Il est toutefois intéressant de noter que les tests PCR réalisés dans le cadre du dépistage à grande échelle impliquaient l’utilisation des kits de test de Fast Track Diagnostics (FTD). Sur le plan politique, la décision relative aux tests de masse a été prise par le Conseil d’État le 24 avril 2020, le gouvernement ayant donné son feu vert. La veille seulement, Fast Track Diagnostics avait obtenu le marquage CE européen pour son kit de test Covid-19. Le marquage CE autorise l’utilisation d’un test au-delà des « fins de recherche ». Lors de la validation des tests pour l’obtention du marquage CE, les Laboratoires Réunis ont apporté leur aide à leur ancienne start-up, comme l’a rapporté reporter.lu le 30 avril. Deux semaines plus tard, le directeur général du LIH a démenti auprès du journal Land que les kits FTD ne puissent être utilisés que sur la plateforme de laboratoire des Laboratoires Réunis : ils ne seraient même pas liés à des « réactifs spécifiques », de sorte que « sans aucun doute » n’importe quel autre laboratoire pourrait également les utiliser (d’Land, 15 mai 2020). En réalité, certains équipements des laboratoires sont toutefois liés aux fabricants de kits. D’après les informations dont disposait le journal *d’Land*, seuls les Laboratoires Réunis, et tout au plus le Laboratoire national de santé, pouvaient utiliser les tests FTD à cette époque.

Le gouvernement s’attendait-il à ce que les modalités et les circonstances entourant le dépistage à grande échelle puissent faire l’objet d’une procédure judiciaire ? Peut-être. Le 11 juin dernier, lors d’une conférence de presse avec la ministre de la Santé, le Premier ministre Xavier Bettel (DP) a annoncé qu’à partir du 20 juin, toute personne n’ayant pas encore reçu sa deuxième dose de vaccin pourrait, via le site web covidtesting.lu pour prendre rendez-vous pour un test PCR gratuit dans le cadre du « Large-scale testing », et ce autant de fois qu’elle le souhaite. Le LST serait ainsi « transformé », a déclaré Xavier Bettel. Le 19 juin, le ministère de la Santé a précisé que les tests gratuits ne s’adressaient pas seulement à ceux qui attendaient encore leur deuxième dose de vaccin, mais à toutes les personnes âgées de six ans et plus disposant d’une matricule nationale.
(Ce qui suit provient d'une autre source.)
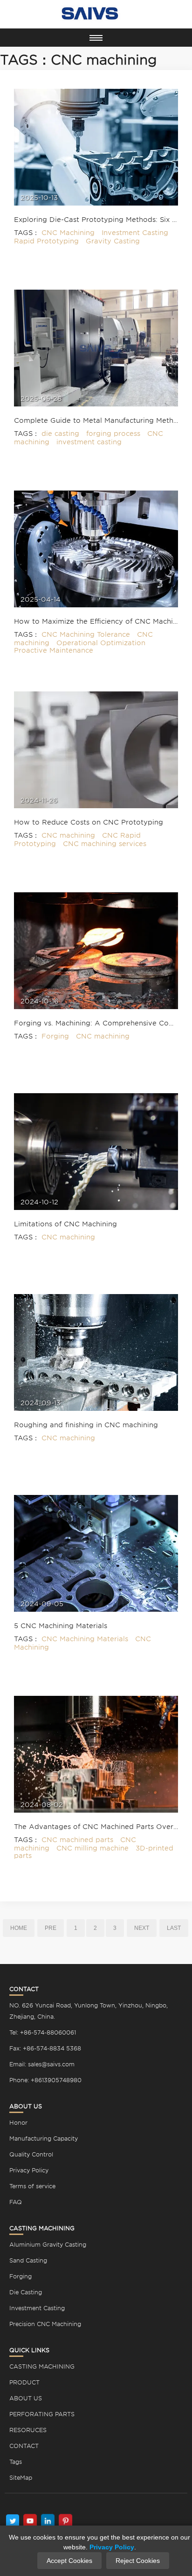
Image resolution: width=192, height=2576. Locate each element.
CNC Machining (68, 232)
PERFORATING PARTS (42, 2414)
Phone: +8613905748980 (45, 2080)
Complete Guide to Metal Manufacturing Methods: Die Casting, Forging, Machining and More (96, 420)
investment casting (89, 442)
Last (174, 1928)
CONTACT (24, 2445)
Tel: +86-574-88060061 (42, 2032)
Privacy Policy (28, 2170)
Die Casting (25, 2292)
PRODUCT (24, 2382)
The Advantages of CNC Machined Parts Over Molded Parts (96, 1826)
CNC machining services (104, 843)
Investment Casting (135, 232)
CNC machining (68, 835)
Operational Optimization (100, 643)
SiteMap (20, 2477)
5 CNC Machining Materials (60, 1626)
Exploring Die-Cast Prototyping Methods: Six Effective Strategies (96, 219)
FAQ (15, 2202)
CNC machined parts (77, 1839)
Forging (55, 1036)
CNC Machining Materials (84, 1639)
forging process (113, 433)
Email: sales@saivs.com (42, 2064)
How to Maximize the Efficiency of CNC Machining (96, 621)
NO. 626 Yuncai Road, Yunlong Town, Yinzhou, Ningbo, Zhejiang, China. (88, 2011)
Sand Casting (28, 2260)
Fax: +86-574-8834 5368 (45, 2048)
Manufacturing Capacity (43, 2138)
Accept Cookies (69, 2560)
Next (141, 1928)
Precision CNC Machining (45, 2323)
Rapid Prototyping (46, 241)
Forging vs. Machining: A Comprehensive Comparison (96, 1023)
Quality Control (31, 2154)
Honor (18, 2122)
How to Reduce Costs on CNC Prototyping (88, 822)
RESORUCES (28, 2430)
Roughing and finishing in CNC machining (86, 1425)
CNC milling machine (92, 1848)
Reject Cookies (138, 2560)
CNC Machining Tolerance (85, 634)
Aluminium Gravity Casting (47, 2244)
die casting (60, 433)
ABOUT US (25, 2398)
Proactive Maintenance (53, 650)
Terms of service (32, 2186)
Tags (15, 2461)
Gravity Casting (113, 241)
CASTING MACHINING (42, 2366)
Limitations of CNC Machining (65, 1224)
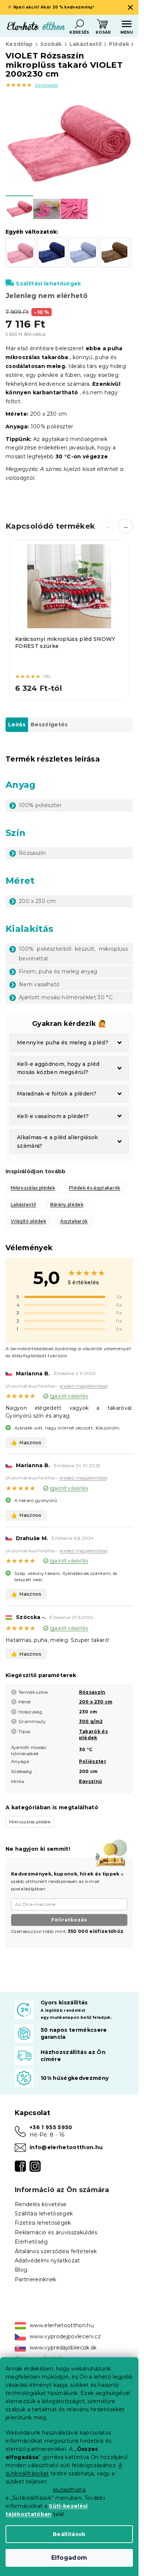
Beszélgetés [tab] (49, 724)
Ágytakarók (74, 1221)
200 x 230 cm (96, 1701)
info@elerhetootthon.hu (66, 2147)
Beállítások (69, 2534)
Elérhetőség (31, 2241)
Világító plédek (28, 1221)
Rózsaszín (92, 1692)
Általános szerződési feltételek (56, 2251)
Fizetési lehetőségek (43, 2222)
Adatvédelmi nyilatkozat (47, 2260)
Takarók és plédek (93, 1734)
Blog (21, 2269)
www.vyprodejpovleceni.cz (65, 2336)
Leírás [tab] (16, 724)
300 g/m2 (91, 1721)
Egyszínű (90, 1781)
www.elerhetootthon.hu (62, 2325)
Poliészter (92, 1761)
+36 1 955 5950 (51, 2127)
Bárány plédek (66, 1204)
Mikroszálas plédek (33, 1188)
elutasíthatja (69, 2489)
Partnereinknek (35, 2279)
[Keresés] (79, 24)
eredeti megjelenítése (83, 1386)
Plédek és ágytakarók (94, 1188)
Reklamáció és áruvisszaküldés (56, 2232)
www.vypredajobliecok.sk (63, 2347)
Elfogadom (69, 2557)
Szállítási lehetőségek (48, 283)
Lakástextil (23, 1204)
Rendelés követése (41, 2204)
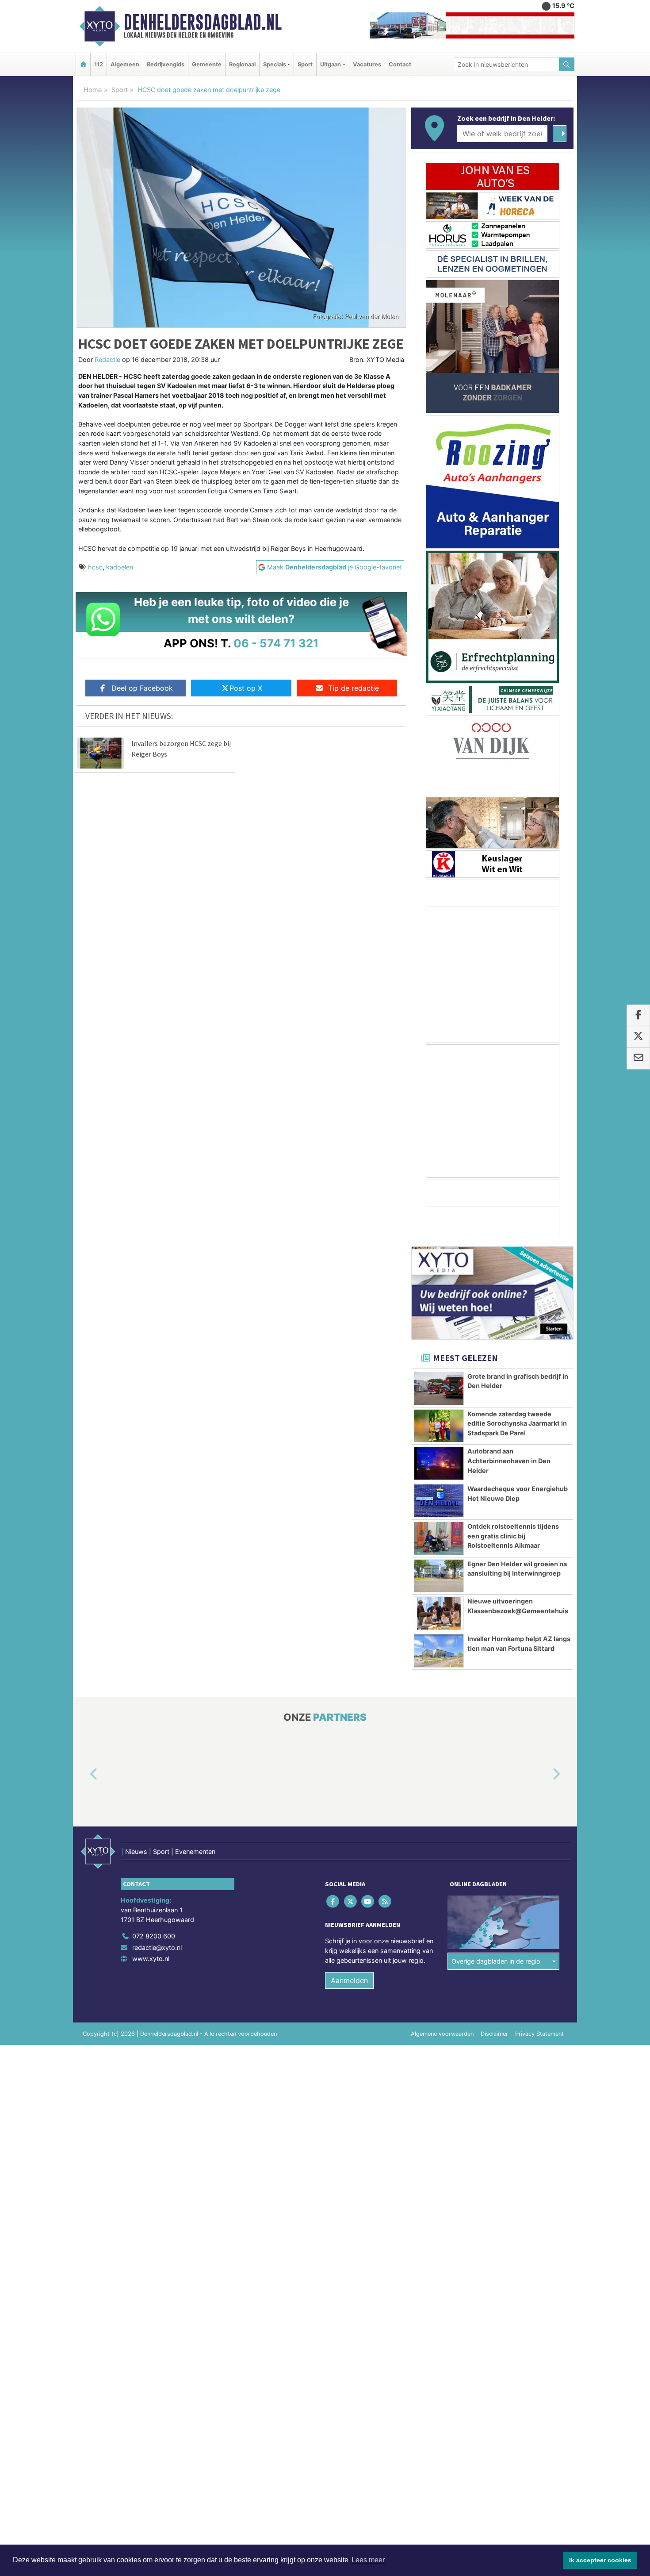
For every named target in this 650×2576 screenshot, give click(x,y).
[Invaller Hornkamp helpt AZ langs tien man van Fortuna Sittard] (439, 1651)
Les personnes non encore vaccinées se voyaient ainsi offrir non seulement l’accès à des événements soumis au « Covid-Check », par exemple la veille de la fête nationale, mais aussi la possibilité de voyager plus facilement à l’étranger pendant les vacances d’été.
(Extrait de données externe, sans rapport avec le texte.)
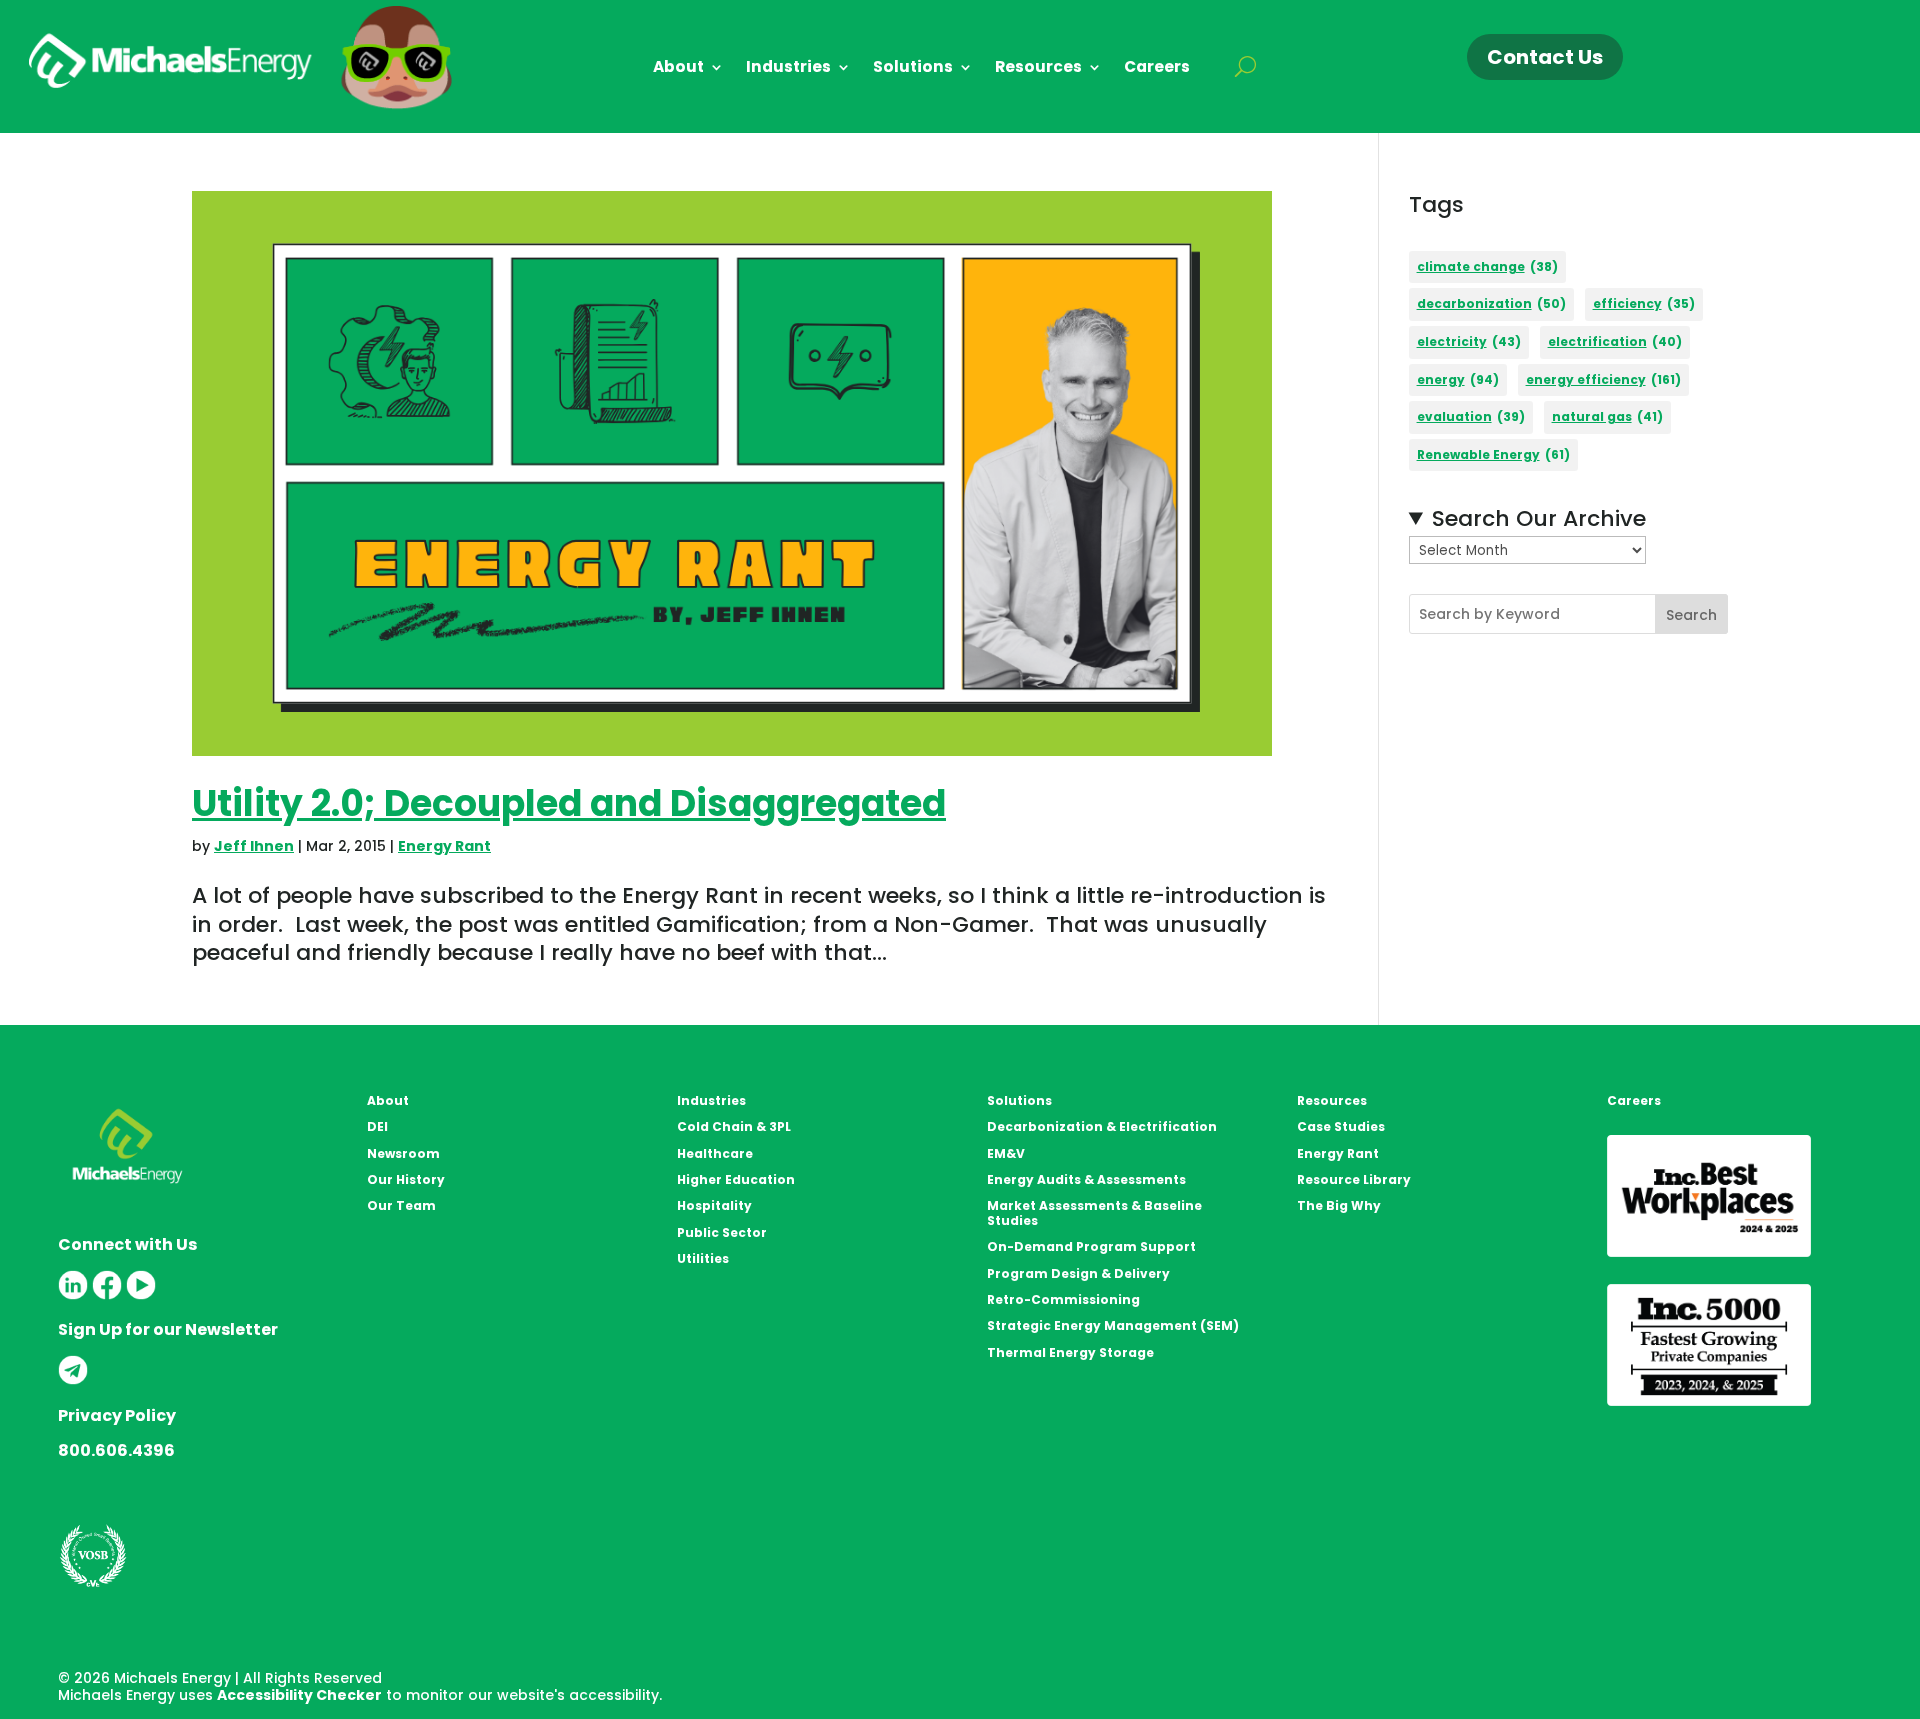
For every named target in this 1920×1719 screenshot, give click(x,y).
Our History (406, 1179)
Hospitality (714, 1205)
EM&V (1006, 1153)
La question de savoir si les règles d’appel d’offres ont été enfreintes revêt une importance particulière pour le trimestre au cours duquel les tests gratuits étaient accessibles à tous, car le changement d’objectif des tests, passant d’un « dépistage » à un « service gratuit », aurait pu nécessiter un nouveau contrat et un nouvel appel d’offres. C’est l’un des points que le tribunal devrait examiner mardi.
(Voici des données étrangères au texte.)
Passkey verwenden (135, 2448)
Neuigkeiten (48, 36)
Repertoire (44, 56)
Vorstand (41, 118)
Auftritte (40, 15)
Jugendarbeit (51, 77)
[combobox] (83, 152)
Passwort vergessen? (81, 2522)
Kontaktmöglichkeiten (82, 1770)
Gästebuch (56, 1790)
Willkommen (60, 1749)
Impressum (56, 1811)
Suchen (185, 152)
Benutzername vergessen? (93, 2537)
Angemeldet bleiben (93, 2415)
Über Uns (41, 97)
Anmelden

Il n’y avait pas eu d’appel d’offres public pour la troisième phase du programme de dépistage à grande échelle. Le service de santé publique avait demandé à la commission des appels d’offres si le marché relatif à la phase trois, qui devait débuter le 25 mars 2021 et s’achever le 15 juillet, pouvait être attribué au même consortium que celui qui intervenait dans la phase deux, alors encore en cours. Cela permettrait de poursuivre les nombreux tests sans interruption. Compte tenu de la persistance de la pandémie de Covid, il existait une « urgence impérieuse ». La commission d’appel d’offres a donné son accord, et ce marché a également été attribué aux Laboratoires Réunis. L’enveloppe financière allouée par une loi spéciale, d’un montant maximal de 64,24 millions d’euros, était supérieure de près de quatre millions à celle de la phase deux.

Le 13 juin, deux jours après que le Conseil d’État a décidé de « transformer » le dépistage à grande échelle, la ministre de la Santé a reçu une lettre ouverte de Bionext : permettre à un seul laboratoire de proposer des tests gratuits grâce à des fonds publics constituerait une violation de la loi et une concurrence déloyale organisée. C’est pourquoi tous les laboratoires devraient avoir la possibilité de proposer des tests gratuits grâce à un soutien financier de l’État.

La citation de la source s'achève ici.